Originally posted by ZahlanziDude, most of us can also write a code to solve this in a few minutes.
"Now try using least common multiples"
everyone will be doing that, no fun.
But, fair enough, you're right that this is a problem that is adequate to solve by coding. I'm sorry if I sounded like the P&P security force. 😵
It's easier to think about if you visualize it (for me at least!)
Only boys 3 and 4 are causing any problems because they are both opening and closing lockers. Let's start with the configuration after boy 2 has gone through:
O= open
L= closed (to avoid confusion between O and C, which I find to be distracting...)

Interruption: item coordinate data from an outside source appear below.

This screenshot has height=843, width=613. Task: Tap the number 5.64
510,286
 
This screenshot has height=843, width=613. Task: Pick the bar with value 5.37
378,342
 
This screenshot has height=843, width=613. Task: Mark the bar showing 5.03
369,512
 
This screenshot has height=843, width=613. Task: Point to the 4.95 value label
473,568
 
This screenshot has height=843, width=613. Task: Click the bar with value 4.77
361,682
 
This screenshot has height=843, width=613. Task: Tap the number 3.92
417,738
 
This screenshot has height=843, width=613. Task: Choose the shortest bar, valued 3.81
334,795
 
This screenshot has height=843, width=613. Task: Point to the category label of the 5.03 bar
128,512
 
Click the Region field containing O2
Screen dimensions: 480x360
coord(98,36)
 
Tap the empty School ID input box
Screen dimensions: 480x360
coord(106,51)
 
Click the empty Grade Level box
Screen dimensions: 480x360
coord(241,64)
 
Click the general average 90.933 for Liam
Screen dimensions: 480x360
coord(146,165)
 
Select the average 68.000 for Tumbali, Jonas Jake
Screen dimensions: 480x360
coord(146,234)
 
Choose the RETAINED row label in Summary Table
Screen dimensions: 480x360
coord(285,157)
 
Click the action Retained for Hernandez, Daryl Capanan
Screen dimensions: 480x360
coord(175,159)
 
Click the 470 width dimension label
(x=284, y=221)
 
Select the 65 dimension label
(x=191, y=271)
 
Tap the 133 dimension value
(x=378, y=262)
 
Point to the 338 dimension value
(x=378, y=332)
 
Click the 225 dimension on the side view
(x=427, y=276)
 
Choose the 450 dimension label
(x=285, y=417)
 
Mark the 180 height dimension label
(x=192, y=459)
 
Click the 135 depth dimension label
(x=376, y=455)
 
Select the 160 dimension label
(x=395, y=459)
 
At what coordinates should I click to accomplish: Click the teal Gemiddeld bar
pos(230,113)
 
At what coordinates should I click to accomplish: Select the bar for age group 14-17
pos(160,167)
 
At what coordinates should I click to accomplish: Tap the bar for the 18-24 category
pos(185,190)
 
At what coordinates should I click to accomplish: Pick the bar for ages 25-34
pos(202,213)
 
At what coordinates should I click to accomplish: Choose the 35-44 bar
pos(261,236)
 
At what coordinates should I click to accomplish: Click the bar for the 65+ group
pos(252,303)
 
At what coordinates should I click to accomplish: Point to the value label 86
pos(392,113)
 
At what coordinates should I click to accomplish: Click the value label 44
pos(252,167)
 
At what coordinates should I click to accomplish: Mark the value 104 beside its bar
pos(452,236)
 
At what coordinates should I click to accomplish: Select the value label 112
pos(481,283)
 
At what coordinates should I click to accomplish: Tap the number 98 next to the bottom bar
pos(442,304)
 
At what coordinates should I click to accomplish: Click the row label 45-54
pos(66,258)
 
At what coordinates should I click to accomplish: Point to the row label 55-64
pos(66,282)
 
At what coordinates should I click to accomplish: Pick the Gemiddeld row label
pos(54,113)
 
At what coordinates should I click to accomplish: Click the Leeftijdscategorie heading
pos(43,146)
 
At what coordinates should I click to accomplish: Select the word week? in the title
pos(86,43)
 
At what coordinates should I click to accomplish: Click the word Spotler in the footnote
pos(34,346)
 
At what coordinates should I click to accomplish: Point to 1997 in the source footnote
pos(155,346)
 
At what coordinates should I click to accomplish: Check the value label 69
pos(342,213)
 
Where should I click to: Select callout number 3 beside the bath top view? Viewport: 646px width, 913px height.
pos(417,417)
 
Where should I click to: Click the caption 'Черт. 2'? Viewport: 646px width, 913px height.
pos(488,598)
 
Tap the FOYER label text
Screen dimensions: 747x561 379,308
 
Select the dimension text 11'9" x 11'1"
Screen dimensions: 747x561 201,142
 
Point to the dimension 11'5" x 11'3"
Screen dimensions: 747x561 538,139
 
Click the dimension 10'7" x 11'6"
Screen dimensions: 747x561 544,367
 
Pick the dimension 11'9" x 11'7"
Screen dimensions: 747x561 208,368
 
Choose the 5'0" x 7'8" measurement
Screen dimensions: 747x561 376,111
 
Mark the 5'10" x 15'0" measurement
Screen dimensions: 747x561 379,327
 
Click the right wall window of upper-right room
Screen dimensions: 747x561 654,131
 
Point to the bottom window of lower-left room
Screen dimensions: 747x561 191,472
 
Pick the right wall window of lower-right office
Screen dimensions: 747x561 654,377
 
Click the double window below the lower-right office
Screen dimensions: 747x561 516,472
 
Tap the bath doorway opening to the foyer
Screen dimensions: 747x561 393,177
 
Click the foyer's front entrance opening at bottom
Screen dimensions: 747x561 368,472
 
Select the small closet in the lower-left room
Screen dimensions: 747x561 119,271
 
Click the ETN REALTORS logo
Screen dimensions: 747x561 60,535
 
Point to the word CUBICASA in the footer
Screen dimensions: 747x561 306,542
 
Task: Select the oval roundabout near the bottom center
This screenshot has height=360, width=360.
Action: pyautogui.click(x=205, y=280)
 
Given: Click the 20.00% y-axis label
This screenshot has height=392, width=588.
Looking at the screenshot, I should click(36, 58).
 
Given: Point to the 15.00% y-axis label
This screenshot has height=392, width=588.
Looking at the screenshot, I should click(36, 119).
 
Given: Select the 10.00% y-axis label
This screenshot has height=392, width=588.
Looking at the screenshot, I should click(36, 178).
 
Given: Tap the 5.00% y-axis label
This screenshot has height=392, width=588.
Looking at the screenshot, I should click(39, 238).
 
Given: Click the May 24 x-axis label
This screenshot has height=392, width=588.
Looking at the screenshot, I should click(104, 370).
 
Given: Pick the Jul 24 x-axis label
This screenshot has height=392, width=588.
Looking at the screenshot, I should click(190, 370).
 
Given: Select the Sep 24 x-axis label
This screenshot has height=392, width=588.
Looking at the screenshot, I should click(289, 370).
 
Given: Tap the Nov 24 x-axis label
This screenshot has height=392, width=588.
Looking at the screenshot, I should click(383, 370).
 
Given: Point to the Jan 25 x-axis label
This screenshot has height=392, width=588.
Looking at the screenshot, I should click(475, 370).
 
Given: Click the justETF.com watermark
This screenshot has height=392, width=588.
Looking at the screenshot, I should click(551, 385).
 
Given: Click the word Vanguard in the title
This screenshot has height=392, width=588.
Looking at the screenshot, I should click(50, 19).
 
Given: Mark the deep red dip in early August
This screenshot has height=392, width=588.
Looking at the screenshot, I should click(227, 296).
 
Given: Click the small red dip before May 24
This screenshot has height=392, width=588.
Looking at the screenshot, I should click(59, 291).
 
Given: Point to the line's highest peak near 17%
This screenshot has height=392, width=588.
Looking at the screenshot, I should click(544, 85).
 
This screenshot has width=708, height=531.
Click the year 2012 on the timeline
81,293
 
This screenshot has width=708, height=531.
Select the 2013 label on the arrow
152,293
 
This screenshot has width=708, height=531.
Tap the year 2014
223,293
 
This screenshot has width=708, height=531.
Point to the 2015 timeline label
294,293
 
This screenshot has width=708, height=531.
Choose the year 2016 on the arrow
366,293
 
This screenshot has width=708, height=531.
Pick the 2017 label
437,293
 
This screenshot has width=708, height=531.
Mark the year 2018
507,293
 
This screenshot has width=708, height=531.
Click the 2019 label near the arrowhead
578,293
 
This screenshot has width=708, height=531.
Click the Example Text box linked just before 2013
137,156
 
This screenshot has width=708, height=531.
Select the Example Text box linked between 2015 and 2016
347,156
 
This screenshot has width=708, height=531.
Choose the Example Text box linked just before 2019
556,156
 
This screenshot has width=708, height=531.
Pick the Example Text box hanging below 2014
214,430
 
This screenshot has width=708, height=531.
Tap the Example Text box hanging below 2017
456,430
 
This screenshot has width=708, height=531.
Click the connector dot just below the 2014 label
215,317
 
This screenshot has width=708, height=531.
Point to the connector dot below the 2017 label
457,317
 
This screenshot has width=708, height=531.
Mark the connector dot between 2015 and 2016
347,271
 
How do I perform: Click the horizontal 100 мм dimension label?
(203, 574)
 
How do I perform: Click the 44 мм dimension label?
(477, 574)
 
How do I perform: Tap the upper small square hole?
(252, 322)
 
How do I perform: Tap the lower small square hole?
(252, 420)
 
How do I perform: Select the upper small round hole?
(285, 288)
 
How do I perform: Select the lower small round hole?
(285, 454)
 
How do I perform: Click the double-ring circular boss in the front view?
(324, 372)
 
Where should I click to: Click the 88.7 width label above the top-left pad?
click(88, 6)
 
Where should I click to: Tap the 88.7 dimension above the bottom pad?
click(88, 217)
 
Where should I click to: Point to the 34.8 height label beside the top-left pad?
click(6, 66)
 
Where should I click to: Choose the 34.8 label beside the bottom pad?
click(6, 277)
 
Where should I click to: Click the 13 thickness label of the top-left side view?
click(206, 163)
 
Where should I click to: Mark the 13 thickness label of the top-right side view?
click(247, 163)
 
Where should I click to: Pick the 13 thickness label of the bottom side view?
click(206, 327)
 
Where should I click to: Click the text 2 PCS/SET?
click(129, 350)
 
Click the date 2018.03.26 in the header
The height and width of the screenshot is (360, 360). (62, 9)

After boy 2 goes through, the configuration of the first 33 lockers looks like this:
O L O L O L O L O L O L O L O L O L O L O L O L O L O L O L O L O
Now, we let boy 3 go through and do his thing, we are left with the configuration:
O L L L O O O L L L O O O L L L O O O L L L O O O L L L O O O L L L
Now, since we're going to be concerned with what the fourth boy is going to do to every fourth locker, we can group them into groups of four:
{OLLL} {OOOL} {LLOO} {OLLL} {OOOL} {LLOO} {OLLL} {OOOL} {LLOO}
It's pretty clear the it's following some sort of pattern, namely ({OLLL} {OOOL} {LLOO}) repeats over and over again. How many times?
Well each group contains 12 lockers. 1000 divided by 12 is 83 1/3, meaning that the groups will repeat 83 times with an extra {OLLL} thrown in at the end.
Now, if we let the fourth boy do his thing, the pattern will change to:
{OLLO} {OOOO} {LLOL} (because every fourth locker changed its status)
We know that these groups repeat 83 times, plus an extra {OLLO} at the end, so we just need to count up
Each group has 7 open lockers and 5 closed lockers, so 83*7 = 581, and 5* 83 = 415, plus the additional {OLLO} gives:
583 open lockers and 417 closed lockers.
Hmm, it occurs to me to find the LCM and figure out what portion of those are open and closed. Then figure out how many are left after all the complete runs are done.
Unfortunately, this runs into a little problem in that you have 4,294,967,301 lockers, and an LCM of 5,354,228,880.
However, if you could determine the first 22 boys (LCM=232,792,560), then figuring out and swapping the state of every 23rd locker, it may be more easily solved with a mere 186,737,708 checks for the final run.